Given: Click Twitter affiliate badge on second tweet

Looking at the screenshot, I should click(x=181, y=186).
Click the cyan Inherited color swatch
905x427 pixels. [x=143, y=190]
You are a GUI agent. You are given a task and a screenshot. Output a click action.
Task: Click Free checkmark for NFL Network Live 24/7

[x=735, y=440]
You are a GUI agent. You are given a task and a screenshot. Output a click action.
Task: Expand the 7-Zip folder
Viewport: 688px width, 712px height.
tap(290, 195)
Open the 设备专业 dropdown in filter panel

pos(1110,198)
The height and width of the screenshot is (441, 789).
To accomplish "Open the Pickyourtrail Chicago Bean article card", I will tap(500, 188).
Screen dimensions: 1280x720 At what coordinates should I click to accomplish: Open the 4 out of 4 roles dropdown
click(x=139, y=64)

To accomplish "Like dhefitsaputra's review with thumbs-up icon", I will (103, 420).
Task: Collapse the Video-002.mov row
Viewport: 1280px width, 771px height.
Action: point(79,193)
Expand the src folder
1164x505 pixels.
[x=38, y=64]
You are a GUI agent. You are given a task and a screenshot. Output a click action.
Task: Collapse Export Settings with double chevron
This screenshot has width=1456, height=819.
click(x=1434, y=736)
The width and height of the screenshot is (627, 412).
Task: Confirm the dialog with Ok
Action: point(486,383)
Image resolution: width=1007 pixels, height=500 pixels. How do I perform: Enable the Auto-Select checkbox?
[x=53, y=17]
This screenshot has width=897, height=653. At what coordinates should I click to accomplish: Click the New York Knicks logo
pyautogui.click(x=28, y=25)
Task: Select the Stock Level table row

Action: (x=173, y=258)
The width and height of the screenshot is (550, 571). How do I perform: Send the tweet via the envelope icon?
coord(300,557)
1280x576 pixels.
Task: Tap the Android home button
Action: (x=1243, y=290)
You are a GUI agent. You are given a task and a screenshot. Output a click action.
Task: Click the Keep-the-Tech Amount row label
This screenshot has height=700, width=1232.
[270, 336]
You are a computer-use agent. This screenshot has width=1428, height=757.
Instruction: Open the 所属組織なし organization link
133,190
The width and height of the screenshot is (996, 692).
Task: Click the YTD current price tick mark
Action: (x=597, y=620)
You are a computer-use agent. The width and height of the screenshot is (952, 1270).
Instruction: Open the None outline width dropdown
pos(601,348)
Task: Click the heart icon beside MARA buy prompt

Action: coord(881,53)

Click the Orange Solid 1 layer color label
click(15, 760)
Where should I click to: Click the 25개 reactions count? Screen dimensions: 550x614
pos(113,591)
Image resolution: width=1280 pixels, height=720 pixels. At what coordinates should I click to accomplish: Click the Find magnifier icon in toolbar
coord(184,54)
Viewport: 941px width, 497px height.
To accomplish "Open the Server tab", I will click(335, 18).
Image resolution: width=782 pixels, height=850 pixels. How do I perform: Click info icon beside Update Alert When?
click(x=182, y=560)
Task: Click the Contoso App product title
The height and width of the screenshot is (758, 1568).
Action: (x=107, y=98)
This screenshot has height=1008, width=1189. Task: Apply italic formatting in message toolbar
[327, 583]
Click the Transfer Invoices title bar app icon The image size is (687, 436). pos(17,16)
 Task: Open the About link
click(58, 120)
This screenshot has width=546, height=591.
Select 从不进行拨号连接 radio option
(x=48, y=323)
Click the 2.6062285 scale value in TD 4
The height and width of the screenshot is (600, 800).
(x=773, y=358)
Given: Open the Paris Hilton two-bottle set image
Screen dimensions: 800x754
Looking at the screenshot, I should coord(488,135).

————

#### What to do
Which lines run from the one containing "You are a computer-use agent. The" through the end of the material? Output them exactly.

#### Solution
You are a computer-use agent. The width and height of the screenshot is (952, 1270).
Instruction: Open the None outline width dropdown
pos(601,348)
Task: Click the heart icon beside MARA buy prompt

Action: coord(881,53)

Click the Orange Solid 1 layer color label
click(15, 760)
Where should I click to: Click the 25개 reactions count? Screen dimensions: 550x614
pos(113,591)
Image resolution: width=1280 pixels, height=720 pixels. At what coordinates should I click to accomplish: Click the Find magnifier icon in toolbar
coord(184,54)
Viewport: 941px width, 497px height.
To accomplish "Open the Server tab", I will click(335, 18).
Image resolution: width=782 pixels, height=850 pixels. How do I perform: Click info icon beside Update Alert When?
click(x=182, y=560)
Task: Click the Contoso App product title
The height and width of the screenshot is (758, 1568).
Action: (x=107, y=98)
This screenshot has height=1008, width=1189. Task: Apply italic formatting in message toolbar
[327, 583]
Click the Transfer Invoices title bar app icon The image size is (687, 436). pos(17,16)
 Task: Open the About link
click(58, 120)
This screenshot has width=546, height=591.
Select 从不进行拨号连接 radio option
(x=48, y=323)
Click the 2.6062285 scale value in TD 4
The height and width of the screenshot is (600, 800).
(x=773, y=358)
Given: Open the Paris Hilton two-bottle set image
Screen dimensions: 800x754
Looking at the screenshot, I should coord(488,135).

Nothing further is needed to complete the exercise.